La conquête de la Méditerranée ne suffit pas aux Allemands ; ils ont encore voulu montrer le pavillon et fonder des agences dans les ports turcs de l’océan Indien et du golfe Persique ; ils ne veulent pas attendre l’ouverture du chemin de fer de Bagdad pour se créer des intérêts dans l’Irak. La Hambourg-Amerika a inauguré, le 14 juillet 1906, avec le Kanadia, un service mensuel entre Hambourg et le golfe Persique avec escales à Anvers, Marseille, Port-Saïd, Port-Soudan, Djibouti, Aden, Mascate, Bender-Abbas, Lingah, Bender-Bouchir, Bassorah. Jusqu’ici le monopole du commerce et de la navigation dans le golfe Persique appartenait aux Anglais[1] ; seuls les bateaux de la Compagnie russe de navigation et de commerce, subventionnée par l’Etat, y venaient plutôt montrer leur pavillon que chercher des marchandises. Entre les compagnies anglaises et la ligne allemande, la guerre de tarifs est ouverte. Le fret, qui était de 30 francs la tonne, de Marseille à Mascate, par l’Arabian C°, est tombé à 15 francs la tonne d’Anvers à Mascate.
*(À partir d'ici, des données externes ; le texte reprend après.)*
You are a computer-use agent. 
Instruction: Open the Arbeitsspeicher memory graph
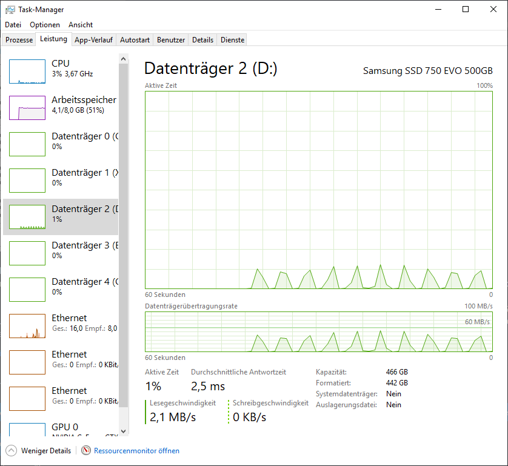click(x=27, y=108)
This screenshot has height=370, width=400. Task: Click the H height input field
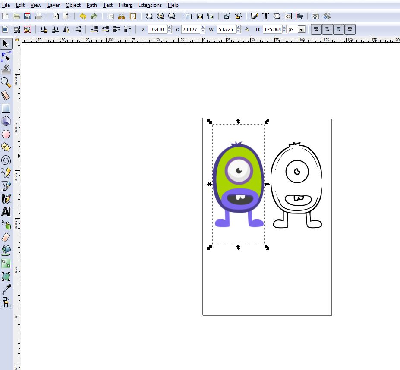(272, 29)
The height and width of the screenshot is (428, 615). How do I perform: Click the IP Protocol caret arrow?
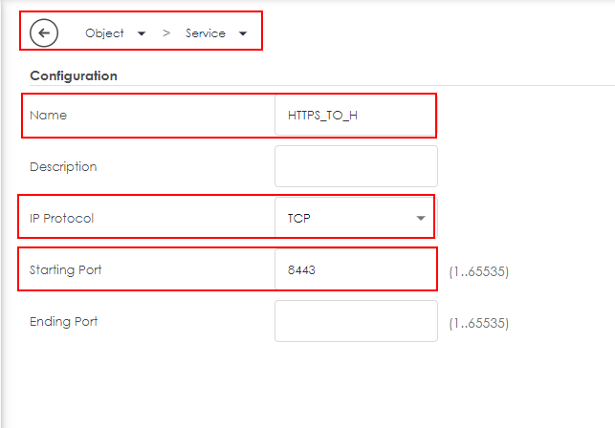421,218

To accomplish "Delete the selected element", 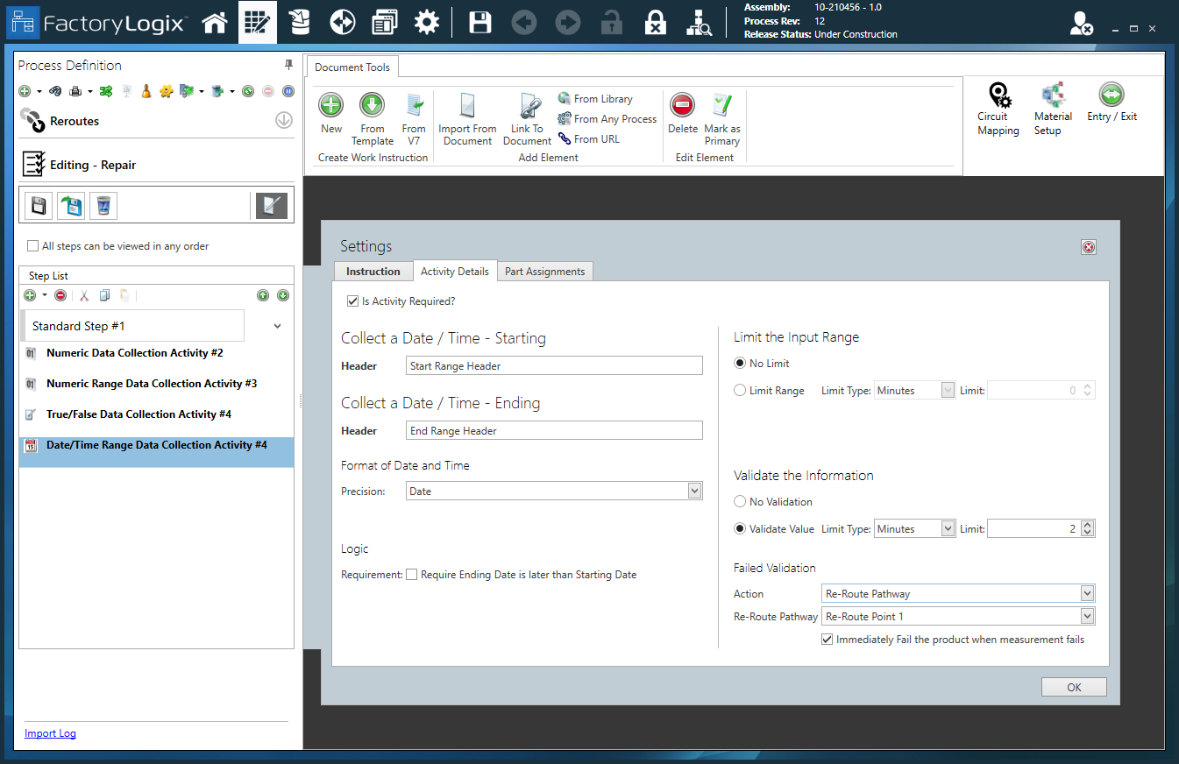I will tap(682, 117).
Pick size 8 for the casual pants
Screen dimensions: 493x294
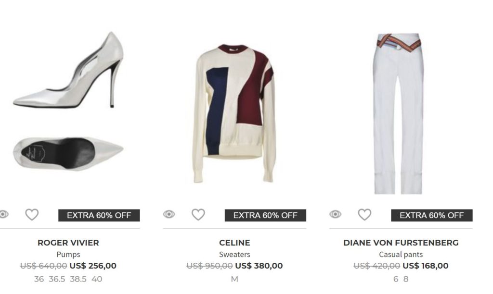(x=406, y=279)
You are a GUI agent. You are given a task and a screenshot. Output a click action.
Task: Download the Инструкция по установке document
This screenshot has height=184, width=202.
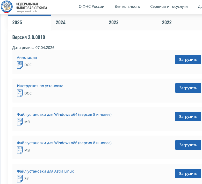coord(188,88)
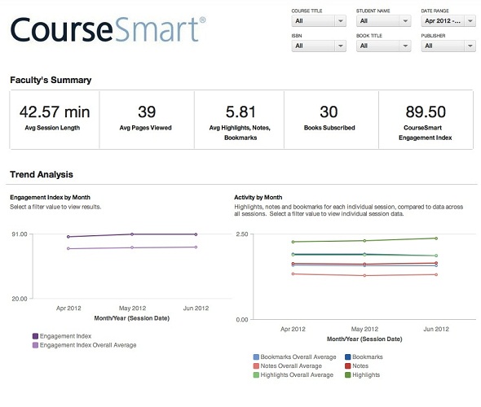This screenshot has width=481, height=407.
Task: Select the Notes Overall Average legend swatch
Action: (x=256, y=366)
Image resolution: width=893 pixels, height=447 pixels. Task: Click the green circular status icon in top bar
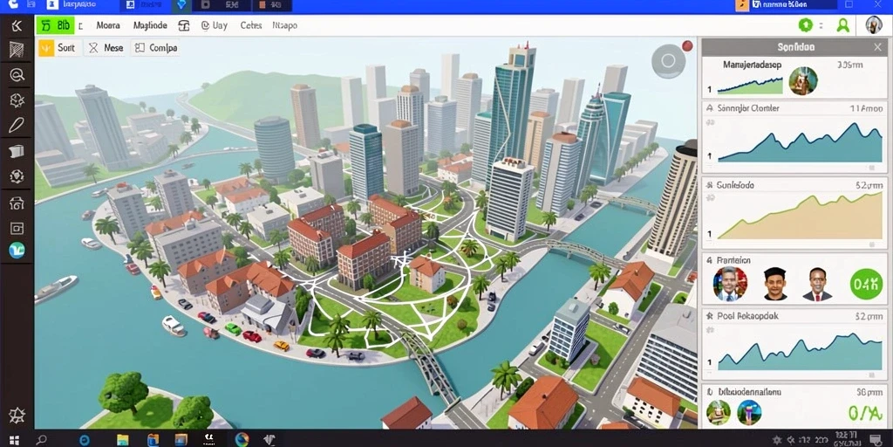pos(805,25)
Les Allemands ne négligent aucune précaution pour gagner la clientèle ; ils ont choisi pour commander le Kanadia un capitaine parlant le persan ; à Mascate, ils se sont assuré les services du même agent que la compagnie anglaise ; ils attachent une grande importance à faire du commerce dans le golfe Persique et à Bagdad, futurs points d’aboutissement du chemin de fer dont ils veulent pouvoir dire « notre chemin de fer. » A Bagdad il n’existe qu’une seule maison allemande qui fasse quelques affaires, encore vit-elle surtout de la représentation d’une raffinerie marseillaise ; le commerce allemand y est presque insignifiant ; il a été, en 1905, de 6 à 700 000 francs à l’importation, et de 3 à 400 000 francs à l’exportation ; le nôtre dépasse deux

  1. The Anglo Arabian and Fersian C°. — The Persian Gulf Steamship line. — The Bombay and Persian Steam navigation C°. — The Wert Hartlepool Steam navigation C°. — The British India C° (cette dernière subventionnée par l’État). Le mouvement du port de Bassorah en 1905 a été de 130 vapeurs jaugeant 138 000 tonnes, dont 124 anglais jaugeant 132 000 tonnes.